*EXERCISE*: Reproduce precisely the lines of the listing below, starting with the line that contains "Erwachsenenangebote (56, 401)" and stopping after the line that contains "Impressum (554, 1964)"; include nothing else.

%%

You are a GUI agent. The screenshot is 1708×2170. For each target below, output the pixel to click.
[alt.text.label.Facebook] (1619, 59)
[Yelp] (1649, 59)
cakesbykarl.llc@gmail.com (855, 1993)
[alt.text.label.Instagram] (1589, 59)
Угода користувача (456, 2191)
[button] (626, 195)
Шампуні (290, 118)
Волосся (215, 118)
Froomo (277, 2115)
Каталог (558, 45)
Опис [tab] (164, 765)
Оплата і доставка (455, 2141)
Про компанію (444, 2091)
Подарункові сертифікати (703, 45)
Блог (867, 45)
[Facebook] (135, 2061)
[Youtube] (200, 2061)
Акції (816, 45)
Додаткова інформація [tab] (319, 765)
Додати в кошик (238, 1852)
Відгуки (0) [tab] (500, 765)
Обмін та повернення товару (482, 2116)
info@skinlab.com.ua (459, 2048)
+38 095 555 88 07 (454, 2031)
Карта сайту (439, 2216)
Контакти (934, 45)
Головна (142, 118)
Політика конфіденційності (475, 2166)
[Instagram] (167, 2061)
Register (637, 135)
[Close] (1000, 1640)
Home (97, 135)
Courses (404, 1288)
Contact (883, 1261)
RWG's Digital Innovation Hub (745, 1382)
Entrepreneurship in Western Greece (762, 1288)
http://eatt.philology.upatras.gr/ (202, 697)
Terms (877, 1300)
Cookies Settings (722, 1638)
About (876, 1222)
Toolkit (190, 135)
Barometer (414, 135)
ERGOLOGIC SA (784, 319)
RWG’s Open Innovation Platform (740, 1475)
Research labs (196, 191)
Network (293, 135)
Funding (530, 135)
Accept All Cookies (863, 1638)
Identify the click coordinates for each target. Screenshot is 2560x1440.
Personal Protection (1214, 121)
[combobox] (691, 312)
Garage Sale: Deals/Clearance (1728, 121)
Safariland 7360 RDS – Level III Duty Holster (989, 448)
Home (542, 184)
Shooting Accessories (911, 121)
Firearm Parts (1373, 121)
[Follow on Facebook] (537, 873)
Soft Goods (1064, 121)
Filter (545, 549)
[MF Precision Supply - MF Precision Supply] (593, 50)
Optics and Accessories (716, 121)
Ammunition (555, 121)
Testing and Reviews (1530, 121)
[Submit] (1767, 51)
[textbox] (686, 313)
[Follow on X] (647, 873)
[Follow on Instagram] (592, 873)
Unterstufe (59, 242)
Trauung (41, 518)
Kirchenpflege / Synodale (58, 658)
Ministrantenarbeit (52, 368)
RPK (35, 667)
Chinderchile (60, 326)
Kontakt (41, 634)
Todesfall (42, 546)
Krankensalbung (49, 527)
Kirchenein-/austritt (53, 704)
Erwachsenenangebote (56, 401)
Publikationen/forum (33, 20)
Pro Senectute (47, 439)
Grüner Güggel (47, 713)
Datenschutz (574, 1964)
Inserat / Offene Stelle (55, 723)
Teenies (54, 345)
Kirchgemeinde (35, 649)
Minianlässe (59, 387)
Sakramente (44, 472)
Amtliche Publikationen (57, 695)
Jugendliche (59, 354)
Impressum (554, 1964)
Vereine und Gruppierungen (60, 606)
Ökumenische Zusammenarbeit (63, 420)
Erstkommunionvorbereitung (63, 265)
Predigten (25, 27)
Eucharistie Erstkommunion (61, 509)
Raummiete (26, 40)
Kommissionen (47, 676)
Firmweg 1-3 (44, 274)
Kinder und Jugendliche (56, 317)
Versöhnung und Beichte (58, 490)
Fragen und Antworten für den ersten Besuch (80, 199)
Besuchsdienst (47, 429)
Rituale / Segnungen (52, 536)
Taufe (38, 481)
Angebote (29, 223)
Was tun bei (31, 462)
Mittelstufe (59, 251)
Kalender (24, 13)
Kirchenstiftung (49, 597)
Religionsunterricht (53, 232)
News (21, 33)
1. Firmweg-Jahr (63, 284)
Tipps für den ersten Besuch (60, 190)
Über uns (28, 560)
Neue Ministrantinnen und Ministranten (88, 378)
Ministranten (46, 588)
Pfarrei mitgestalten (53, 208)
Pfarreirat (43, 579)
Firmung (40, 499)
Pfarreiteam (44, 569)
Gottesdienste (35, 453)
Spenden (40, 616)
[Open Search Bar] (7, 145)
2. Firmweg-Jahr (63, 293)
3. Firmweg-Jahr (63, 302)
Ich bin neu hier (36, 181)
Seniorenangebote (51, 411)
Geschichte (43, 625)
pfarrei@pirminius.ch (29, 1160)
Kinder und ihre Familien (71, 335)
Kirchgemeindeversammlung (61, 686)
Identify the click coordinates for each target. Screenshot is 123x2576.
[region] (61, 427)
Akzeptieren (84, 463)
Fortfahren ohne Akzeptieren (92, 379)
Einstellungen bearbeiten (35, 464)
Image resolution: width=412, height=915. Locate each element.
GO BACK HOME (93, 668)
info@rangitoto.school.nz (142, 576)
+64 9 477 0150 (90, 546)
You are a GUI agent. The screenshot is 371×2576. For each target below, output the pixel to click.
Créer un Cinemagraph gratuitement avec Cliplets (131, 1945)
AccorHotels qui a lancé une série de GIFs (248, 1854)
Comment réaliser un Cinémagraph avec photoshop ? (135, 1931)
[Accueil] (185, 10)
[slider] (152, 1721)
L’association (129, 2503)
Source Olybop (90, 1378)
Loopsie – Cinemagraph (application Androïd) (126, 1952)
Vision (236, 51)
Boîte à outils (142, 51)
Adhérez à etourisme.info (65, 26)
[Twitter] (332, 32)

%%

*YOUR RESPONSE*:
Erwachsenenangebote (56, 401)
Publikationen/forum (33, 20)
Pro Senectute (47, 439)
Grüner Güggel (47, 713)
Datenschutz (574, 1964)
Inserat / Offene Stelle (55, 723)
Teenies (54, 345)
Kirchgemeinde (35, 649)
Minianlässe (59, 387)
Sakramente (44, 472)
Amtliche Publikationen (57, 695)
Jugendliche (59, 354)
Impressum (554, 1964)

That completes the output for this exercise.